Exercise brief -
Update the data from the line that has "You are a computer-use agent. Viewport: 1024px width, 593px" through the line that has "(x=101, y=41)" by changing "left chevron" to "back arrow" and keeping everything else the same. Return only those lines.

Task input -
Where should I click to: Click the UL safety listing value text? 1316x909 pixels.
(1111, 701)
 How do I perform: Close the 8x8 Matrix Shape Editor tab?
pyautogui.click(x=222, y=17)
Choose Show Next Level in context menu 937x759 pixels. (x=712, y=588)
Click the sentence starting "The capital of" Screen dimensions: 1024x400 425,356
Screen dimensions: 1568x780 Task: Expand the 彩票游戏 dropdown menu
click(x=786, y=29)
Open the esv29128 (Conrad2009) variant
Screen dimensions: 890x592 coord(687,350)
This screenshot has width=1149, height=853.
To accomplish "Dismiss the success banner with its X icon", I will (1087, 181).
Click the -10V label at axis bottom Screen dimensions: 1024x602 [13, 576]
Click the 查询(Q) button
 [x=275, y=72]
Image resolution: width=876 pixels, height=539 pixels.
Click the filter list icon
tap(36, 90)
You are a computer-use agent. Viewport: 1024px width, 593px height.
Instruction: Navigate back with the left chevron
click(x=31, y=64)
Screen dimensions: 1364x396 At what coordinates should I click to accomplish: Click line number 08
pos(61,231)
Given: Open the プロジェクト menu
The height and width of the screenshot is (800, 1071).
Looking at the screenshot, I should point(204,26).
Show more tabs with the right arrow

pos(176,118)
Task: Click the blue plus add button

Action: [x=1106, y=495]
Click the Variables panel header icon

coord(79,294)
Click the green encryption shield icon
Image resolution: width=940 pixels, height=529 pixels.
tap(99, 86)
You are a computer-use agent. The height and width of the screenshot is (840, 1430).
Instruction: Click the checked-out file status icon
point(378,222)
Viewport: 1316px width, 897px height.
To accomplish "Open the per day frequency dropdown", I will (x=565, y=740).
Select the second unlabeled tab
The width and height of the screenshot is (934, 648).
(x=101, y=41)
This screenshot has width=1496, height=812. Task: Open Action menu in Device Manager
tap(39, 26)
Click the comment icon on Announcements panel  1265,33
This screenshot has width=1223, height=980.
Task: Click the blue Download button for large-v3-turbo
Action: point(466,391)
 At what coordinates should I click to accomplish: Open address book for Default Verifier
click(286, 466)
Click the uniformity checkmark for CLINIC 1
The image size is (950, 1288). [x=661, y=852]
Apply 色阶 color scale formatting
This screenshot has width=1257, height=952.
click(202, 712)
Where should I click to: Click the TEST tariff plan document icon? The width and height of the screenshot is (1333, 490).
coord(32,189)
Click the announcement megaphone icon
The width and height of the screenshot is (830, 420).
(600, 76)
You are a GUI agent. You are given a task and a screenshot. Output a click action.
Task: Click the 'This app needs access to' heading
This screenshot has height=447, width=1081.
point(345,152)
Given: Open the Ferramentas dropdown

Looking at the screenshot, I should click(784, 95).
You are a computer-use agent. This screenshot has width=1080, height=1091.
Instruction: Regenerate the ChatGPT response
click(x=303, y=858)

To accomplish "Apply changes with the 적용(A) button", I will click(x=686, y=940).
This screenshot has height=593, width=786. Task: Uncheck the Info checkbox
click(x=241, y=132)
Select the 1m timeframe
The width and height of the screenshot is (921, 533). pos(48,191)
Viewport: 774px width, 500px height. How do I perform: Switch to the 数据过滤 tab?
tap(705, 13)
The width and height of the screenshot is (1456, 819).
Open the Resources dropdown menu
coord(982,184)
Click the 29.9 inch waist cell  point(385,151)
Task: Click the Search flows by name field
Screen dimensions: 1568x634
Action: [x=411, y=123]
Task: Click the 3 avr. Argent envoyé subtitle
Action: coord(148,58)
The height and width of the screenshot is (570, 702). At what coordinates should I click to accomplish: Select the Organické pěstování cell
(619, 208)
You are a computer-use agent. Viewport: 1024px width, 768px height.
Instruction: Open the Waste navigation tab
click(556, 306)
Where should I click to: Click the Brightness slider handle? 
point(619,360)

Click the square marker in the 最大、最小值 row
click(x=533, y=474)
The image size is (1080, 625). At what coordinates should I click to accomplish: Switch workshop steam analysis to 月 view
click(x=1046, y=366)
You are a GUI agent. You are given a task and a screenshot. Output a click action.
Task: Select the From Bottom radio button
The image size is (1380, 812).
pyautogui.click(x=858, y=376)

Task output -
You are a computer-use agent. Viewport: 1024px width, 593px height.
Instruction: Navigate back with the back arrow
click(x=31, y=64)
Screen dimensions: 1364x396 At what coordinates should I click to accomplish: Click line number 08
pos(61,231)
Given: Open the プロジェクト menu
The height and width of the screenshot is (800, 1071).
Looking at the screenshot, I should point(204,26).
Show more tabs with the right arrow

pos(176,118)
Task: Click the blue plus add button

Action: [x=1106, y=495]
Click the Variables panel header icon

coord(79,294)
Click the green encryption shield icon
Image resolution: width=940 pixels, height=529 pixels.
tap(99, 86)
You are a computer-use agent. The height and width of the screenshot is (840, 1430).
Instruction: Click the checked-out file status icon
point(378,222)
Viewport: 1316px width, 897px height.
To accomplish "Open the per day frequency dropdown", I will (x=565, y=740).
Select the second unlabeled tab
The width and height of the screenshot is (934, 648).
(x=101, y=41)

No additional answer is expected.